Supervisor Sean Walter said he doubted the county would hold up the project. “I don’t think that’s accurate,” he said of Mr. Trinklein’s assertion. “He hasn’t asked the right people the right questions.”

Mr. Walter and Councilman George Gabrielsen, who has handled negotiations with the YMCA, both said that while the county will require a connection to a sewer system for all development at EPCAL, it also will grant a five-year temporary permit to allow cesspools.

The town is being required to upgrade its Calverton sewer district, at a cost of about $2 million, but it is hoping for a five-year waiver, which Mr. Gabrielsen said could be extended even further with the county’s permission.

“I think [County Executive] Steve Levy and [Chief Deputy County Executive] Chris Kent could easily walk us through the process,” Mr. Walter said. “They don’t even have to wait for the land to be subdivided; they could lease it for 99 years. You can’t just call a staffer at the health department; you have to talk to the people in higher positions.”

Peconic YMCA, a local group headed by Joe Van de Wetering of Baiting Hollow, has been trying to build a YMCA in Riverhead for more than 10 years, but has yet to settle on a location. Three of the group’s proposed locations were planned in conjunction with development projects that met with community opposition.

Mr. Trinklein said Peconic YMCA believed it can raise the approximately $8 million needed to build the facility, but they have been looking for a municipality or developer to give them the land they need.

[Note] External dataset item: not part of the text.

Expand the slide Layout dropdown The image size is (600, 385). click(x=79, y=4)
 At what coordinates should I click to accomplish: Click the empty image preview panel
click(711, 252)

About two years ago, it appeared that Peconic YMCA had finally found a spot that had widespread support, when the county agreed to allow them to build on a 7.2-acre property that the county had bought under its Greenways program in 2003. The original plan was for Riverhead Town to build and manage new athletic fields on that county land. The county planned to lease a site to Peconic YMCA for 40 years.

But Peconic YMCA later said that because the land was county owned, there were problems, including building regulations that apply to municipalities but not to private developers, such as the prevailing wage requirement.

“It would have taken too long to build and been too expensive,” Mr. Trinklein said. “It would have cost an additional $2 million to build on that site.”

So in response, Peconic YMCA proposed an alternative plan in which it would acquire 6.9 acres of town-owned land currently used for soccer fields at Stotzky Park and build the YMCA there. New soccer fields would be laid out on the county parcel.

That proposal met with opposition from a majority of Town Board members, who said it would be an “alienation” of parkland, so would require an act of the state Legislature to approve.

Mr. Trinklein argued that the land, while used as a park, is actually owned by the Riverhead Water District. But Mr. Walter said the town attorney ruled that because it was used as a park, selling it would still constitute alienation of parkland.

So in October of last year, the Town Board passed a resolution urging support for the EPCAL location.

Peconic YMCA had in prior years opposed building a site at EPCAL, saying it wasn’t in the center of the town and was closer to Brookhaven Town. However, it agreed to go along with if the Stotzky Park site wasn’t available.

“It was my understanding that they were happy with the EPCAL site,” Mr. Walter said.

The supervisor said he felt that EPCAL is a better location anyway.

“The population base in the west end of the town is much larger and the site is easily accessible from the rest of the town,” he said. “Personally, I think it’s a wonderful location.”

Mr. Gabrielsen said Peconic YMCA could use an “aggressive busing plan” to bring kids from Riverhead schools to the EPCAL site, much as the Southampton Youth Association in North Sea does with Southampton school kids.

The proposed site is about eight acres and is just east of the new ball fields the town built at EPCAL, he said.

“It could tie in with the town park,” he said.